REI rules
src line on each block.
Decision & policy rules
y_sold = 1 iff any sale is recorded in T0+1 .. T0+6
(6-month horizon). During this phase every sale event counts as a positive —
foreclosures, quit-claims, probate, and divorce sales are all included. The
arms-length filter is intentionally OFF. This is scope, not an oversight:
re-running with the filter is a planned second pass once Eduardo signs off on the
policy. Do not treat the missing filter as a bug or a blocker.
Never train on future data. Features must be computable from the T0
month-end snapshot alone. Walk-forward folds enforce this via t0
boundaries; the feature builder (src/new_model/features.py) reads only
the as-of-T0 columns (base_globs = _globs([t0], fips)). T0 is a
month-end boundary stored as a YYYY-MM string.
Three features are under active leakage audit: listing_duration_months,
months_since_prev_sale, and mortgage_age_months. Do not
cite their AUC-PR contribution as validated until the ablation runner completes.
(Finding 9 records the as-of-T0 date probe — no post-T0 records found — but the
cross-county ablation is still in progress; treat the dependence figures there as
preliminary.)
| Tier | Family | Note |
|---|---|---|
| A | Property physical — parcels, size, use, year built | |
| B | Owner + distress — 23 distress trajectories, absentee, leverage | |
| C | Valuation + activity — AVM, appreciation, days_ownership | |
| D | Date-diffs — mortgage age, listing duration, prev-sale recency | under leakage audit (see Rule 3) |
| E | National macro — FRED mortgage rate, Fed funds, HPI, CPI, unemployment (same value per T0 month) | |
| F | Local market context — BLS county unemployment, ACS income, FHFA state HPI | currently being wired in |
MASTER_PLAN §4 builds these in tiers (A–E for the MVP, F deferred). Feature counts vary across findings — this register links the findings rather than asserting one number.
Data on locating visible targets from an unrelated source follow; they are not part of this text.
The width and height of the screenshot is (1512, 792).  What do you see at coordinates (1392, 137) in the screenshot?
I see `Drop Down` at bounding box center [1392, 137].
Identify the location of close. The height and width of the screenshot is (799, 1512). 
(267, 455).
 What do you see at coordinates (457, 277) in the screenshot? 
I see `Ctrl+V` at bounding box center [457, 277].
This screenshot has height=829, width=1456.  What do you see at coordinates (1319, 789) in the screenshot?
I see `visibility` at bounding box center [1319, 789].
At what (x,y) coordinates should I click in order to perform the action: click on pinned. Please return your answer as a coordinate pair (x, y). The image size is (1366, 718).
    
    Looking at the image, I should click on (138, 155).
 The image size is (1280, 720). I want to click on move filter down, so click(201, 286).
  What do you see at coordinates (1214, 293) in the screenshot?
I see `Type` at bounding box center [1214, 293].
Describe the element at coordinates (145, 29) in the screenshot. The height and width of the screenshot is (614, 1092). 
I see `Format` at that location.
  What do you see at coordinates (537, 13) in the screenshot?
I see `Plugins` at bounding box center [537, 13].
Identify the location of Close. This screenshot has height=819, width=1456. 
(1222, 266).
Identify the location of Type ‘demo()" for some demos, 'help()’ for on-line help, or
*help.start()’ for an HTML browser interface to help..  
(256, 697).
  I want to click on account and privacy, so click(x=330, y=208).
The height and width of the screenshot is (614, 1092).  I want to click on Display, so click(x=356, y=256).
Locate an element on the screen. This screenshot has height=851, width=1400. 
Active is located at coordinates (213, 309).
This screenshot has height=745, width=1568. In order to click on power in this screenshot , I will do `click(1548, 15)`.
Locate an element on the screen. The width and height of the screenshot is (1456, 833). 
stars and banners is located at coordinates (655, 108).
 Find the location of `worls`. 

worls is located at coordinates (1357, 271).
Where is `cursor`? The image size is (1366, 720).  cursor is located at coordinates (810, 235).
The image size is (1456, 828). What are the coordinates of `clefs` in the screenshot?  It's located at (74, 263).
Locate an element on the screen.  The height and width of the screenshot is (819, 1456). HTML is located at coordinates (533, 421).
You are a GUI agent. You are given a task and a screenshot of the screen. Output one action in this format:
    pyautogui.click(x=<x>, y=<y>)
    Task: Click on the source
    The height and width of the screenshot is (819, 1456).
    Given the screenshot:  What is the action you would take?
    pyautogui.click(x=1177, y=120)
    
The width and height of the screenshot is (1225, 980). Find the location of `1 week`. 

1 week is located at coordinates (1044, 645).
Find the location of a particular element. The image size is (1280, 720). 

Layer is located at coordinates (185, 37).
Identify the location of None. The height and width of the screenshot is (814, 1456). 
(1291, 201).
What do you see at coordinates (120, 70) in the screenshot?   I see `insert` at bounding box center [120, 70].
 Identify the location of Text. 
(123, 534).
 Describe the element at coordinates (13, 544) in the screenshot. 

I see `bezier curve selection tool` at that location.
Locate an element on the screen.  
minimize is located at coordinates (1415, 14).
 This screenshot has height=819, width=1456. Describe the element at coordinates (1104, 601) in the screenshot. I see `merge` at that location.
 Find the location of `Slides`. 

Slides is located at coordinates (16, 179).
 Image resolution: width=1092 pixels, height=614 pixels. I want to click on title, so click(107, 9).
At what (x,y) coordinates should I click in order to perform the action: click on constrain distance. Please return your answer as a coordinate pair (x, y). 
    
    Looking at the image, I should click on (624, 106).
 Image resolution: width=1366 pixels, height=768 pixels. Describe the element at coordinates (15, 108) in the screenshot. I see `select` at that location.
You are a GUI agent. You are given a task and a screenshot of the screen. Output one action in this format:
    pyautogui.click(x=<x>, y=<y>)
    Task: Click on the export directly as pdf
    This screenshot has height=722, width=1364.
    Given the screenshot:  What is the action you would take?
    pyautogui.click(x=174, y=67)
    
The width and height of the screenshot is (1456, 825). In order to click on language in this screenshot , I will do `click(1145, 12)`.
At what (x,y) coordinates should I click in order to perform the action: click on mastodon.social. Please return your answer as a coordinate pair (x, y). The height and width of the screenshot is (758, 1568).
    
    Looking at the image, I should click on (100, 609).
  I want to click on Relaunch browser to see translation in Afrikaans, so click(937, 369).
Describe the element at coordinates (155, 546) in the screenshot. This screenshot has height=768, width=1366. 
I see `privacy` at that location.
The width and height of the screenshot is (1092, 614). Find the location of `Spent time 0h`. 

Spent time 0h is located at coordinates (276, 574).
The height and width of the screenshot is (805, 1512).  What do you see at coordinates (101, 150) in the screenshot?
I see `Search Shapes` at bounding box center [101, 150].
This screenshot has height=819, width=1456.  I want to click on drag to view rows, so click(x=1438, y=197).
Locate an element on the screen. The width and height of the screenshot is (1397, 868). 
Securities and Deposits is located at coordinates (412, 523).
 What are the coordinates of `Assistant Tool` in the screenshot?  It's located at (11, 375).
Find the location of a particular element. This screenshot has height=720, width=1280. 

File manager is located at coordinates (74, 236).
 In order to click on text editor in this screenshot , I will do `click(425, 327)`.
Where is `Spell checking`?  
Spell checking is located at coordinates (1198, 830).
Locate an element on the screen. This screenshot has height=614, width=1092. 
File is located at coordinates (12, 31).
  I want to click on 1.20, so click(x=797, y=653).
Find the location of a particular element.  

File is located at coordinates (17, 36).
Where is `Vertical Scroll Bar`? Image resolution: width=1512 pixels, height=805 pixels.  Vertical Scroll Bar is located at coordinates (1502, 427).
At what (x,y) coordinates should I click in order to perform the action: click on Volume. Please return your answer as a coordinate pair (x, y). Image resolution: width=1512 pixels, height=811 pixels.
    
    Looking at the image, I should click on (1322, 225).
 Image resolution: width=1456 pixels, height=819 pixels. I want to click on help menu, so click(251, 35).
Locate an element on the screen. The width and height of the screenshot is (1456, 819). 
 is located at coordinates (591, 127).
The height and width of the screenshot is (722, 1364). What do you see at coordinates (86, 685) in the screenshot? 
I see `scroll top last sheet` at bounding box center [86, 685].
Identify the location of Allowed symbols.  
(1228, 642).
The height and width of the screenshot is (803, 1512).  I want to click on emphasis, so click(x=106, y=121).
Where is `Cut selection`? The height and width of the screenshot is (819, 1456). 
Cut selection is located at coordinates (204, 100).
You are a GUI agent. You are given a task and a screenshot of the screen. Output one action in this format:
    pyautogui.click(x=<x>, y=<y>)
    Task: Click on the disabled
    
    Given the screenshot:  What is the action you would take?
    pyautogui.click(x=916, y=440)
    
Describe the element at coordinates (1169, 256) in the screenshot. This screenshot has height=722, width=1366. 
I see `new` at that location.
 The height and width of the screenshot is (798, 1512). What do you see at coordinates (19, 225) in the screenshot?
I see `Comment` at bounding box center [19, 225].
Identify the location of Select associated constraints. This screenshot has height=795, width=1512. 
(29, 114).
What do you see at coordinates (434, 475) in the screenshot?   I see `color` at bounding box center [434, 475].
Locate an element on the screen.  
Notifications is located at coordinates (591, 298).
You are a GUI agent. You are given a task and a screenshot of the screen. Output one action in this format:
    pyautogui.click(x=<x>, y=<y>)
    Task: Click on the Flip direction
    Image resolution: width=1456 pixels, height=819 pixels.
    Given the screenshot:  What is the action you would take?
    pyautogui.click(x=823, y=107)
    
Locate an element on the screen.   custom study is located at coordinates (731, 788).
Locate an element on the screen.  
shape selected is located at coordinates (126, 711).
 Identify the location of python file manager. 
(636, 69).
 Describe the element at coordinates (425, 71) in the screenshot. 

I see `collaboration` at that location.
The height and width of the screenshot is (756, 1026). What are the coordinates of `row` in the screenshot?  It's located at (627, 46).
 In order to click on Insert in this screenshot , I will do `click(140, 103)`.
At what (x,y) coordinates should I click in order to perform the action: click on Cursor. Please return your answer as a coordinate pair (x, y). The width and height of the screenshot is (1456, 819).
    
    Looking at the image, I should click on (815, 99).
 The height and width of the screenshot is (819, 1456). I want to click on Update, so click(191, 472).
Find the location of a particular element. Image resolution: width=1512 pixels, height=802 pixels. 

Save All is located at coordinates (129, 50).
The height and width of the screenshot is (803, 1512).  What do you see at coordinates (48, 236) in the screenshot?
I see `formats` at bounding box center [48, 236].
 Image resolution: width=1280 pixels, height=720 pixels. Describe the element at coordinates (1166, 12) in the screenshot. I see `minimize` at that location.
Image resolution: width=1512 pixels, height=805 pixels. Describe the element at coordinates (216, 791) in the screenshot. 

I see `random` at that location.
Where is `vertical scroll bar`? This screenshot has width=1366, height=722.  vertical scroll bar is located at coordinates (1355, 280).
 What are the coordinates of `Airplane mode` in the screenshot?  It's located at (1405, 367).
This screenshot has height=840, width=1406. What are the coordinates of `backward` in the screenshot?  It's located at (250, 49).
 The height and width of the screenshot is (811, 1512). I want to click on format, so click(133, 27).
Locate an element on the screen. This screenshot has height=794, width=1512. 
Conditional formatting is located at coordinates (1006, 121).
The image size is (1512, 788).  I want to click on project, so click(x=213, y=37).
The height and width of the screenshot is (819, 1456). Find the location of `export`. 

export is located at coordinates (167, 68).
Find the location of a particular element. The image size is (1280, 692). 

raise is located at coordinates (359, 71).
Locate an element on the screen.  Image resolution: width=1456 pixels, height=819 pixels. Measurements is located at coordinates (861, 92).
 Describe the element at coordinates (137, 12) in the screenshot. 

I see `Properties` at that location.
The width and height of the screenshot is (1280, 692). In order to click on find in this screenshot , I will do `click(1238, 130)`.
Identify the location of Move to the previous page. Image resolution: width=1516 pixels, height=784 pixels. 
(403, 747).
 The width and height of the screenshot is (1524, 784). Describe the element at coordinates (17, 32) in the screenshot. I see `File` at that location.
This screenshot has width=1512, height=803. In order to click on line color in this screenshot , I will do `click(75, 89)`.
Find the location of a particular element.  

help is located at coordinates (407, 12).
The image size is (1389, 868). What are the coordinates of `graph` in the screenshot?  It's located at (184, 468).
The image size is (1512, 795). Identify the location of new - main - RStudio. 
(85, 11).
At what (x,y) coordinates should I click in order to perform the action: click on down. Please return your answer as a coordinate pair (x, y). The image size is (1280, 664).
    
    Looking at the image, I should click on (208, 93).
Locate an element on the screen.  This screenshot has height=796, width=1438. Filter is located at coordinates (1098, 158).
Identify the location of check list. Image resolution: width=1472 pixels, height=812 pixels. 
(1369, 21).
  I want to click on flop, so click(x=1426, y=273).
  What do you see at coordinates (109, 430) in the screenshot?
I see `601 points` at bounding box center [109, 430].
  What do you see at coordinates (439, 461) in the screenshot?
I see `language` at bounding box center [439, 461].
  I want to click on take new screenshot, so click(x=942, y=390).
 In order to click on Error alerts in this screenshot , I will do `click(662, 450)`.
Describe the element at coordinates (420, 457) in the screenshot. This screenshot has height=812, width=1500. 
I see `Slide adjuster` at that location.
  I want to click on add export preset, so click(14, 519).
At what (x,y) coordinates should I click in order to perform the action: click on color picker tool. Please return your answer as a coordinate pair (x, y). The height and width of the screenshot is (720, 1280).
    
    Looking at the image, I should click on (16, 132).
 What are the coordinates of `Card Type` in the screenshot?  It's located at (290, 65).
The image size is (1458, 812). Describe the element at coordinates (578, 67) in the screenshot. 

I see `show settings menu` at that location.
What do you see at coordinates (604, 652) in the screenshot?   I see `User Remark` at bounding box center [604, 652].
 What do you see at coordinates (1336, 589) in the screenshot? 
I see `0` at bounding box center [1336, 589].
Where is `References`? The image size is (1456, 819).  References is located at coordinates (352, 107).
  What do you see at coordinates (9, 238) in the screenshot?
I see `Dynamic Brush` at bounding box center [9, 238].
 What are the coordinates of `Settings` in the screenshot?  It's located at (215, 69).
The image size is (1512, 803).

Evaluation is walk-forward: train on everything up to a fold, evaluate the next fold, advance six months, repeat (MASTER_PLAN §3). The embargo between the last train T0 and the first eval T0 must equal the horizon — 6 months. With a shorter gap the last train T0s carry label windows that extend into the eval window, contaminating the outcome (finding 32 quantified a 5-month overlap in the pre-fix folds). The locked test fold is structurally clean (0 overlap T0s).
Training uses a 10:1 negative-to-positive downsample to fit in memory, which inflates the training positive rate (~9.1%) above the true eval rate (2–4%). Raw gradient-boosted probabilities are therefore globally too high on eval. Calibration must be performed at the true population base rate on a held-out, non-downsampled slice — not on the downsampled training pool (which inherits the wrong prior and cannot correct the shift). Isotonic regression is the non-negotiable post-processing step (MASTER_PLAN §6); the prior-ratio rescaling in finding 10 moved 4 of 5 counties inside the Brier target without changing AUC-PR.
Model scores rank properties within a county. A top score in one county does not imply the same deal rate as a top score in another — base rates and Alpha's separation differ markedly across markets (finding 41: Alpha AUC 0.53–0.59 outside Miami; eval positive prevalence varies county to county). Do not compare a raw score in Jackson to a raw score in Miami as if the scale were shared.
The locked March-2025 test cohort (T0 = 2025-03 → 2025-09) is
untouchable until Eduardo + Camilo sign off in writing. No feature
engineering, no hyperparameter tuning, no inspection — not even a sanity
check — touches that fold before the gate. Eduardo and Camilo co-sign the lock
(MASTER_PLAN §3). As of this page the test fold is untouched.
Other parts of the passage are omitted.